今日はイースターの朝です。皆さんイースターおめでとうございます。

私達人間は死を恐れます。しかしイエス様のご復活によって「死は敗北した」と聖書は記しています。

★イエス様は「死んだ後、三日目に甦る」と預言されました。そしてその通りに甦られました。その後四十日間にわたって弟子達に現れたことが記されています。(使徒1:3)その四十日の間に、弟子達をはじめ五百人以上の人々にご自分の生きておられることを、復活されたお体をもって証明されました。第一コリントが書かれたのは、55年~56年頃です。その時には直接見た500人以上の「大多数の人々が生きていた」(第一コリント6:6)と記しています。

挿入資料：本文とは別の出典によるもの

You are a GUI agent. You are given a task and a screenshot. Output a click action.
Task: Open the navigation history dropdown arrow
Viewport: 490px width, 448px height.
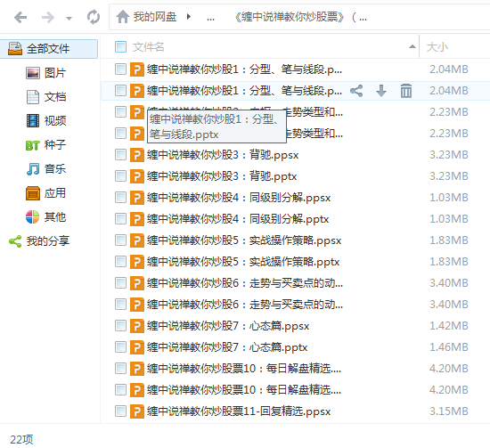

★また「コリント人への手紙」を書いたパウロは、キリストの直弟子ではなく、最初はクリスチャンを捕えて殺す迫害者でした。ですからキリストが甦って五百人の人々に現れた時には、この著者パウロはクリスチャンではありませんでした。それどころか、クリスチャン達を殺すことに使命を感じる正義感に燃える心の熱い青年だったのです。事実、教会は最初の殉教者のステパノを彼のもとで出しています。パウロはステパノを殺した張本人なのです。その後に、パウロは熱烈に復活のイエス様を信じるクリスチャンになりました。

★パウロにとっても私達にとっても、イエス様が甦られたことは「私達人間に伝えられた福音」(嬉しい知らせ)です。それまでは、死が私達人間に圧倒的な力で存在していたからです。しかしイエス様の「死からの蘇り」によって、死はその力を失いました。「死は勝利に飲まれた」と記されている通りです。

★死に対して勝利を与えられた者の生き方は、その信仰に「固く立って動かされることなく、いつも主の業に励む」(コリント15:58)ことです。私達の人生がこの世だけで終わるのではないことを知った時、初めて自分の人生が無駄ではないことを感じるのです。それは、イエス様のように「私は死んでも生きる」という確信が湧き上がって来るからです。死に勝利さえ出来たならば、私達から殆どの恐れは消え去っていきます。イエス様は、私達に先んじて死んで蘇られました。ですから私達も蘇ることが出来、主と共に永遠に生きることが出来ると確信するのです。イエス様の「私を信じる者はたとえ死んでも生きるのです」という御言に感謝し、心からイースターをお祝いしましょう。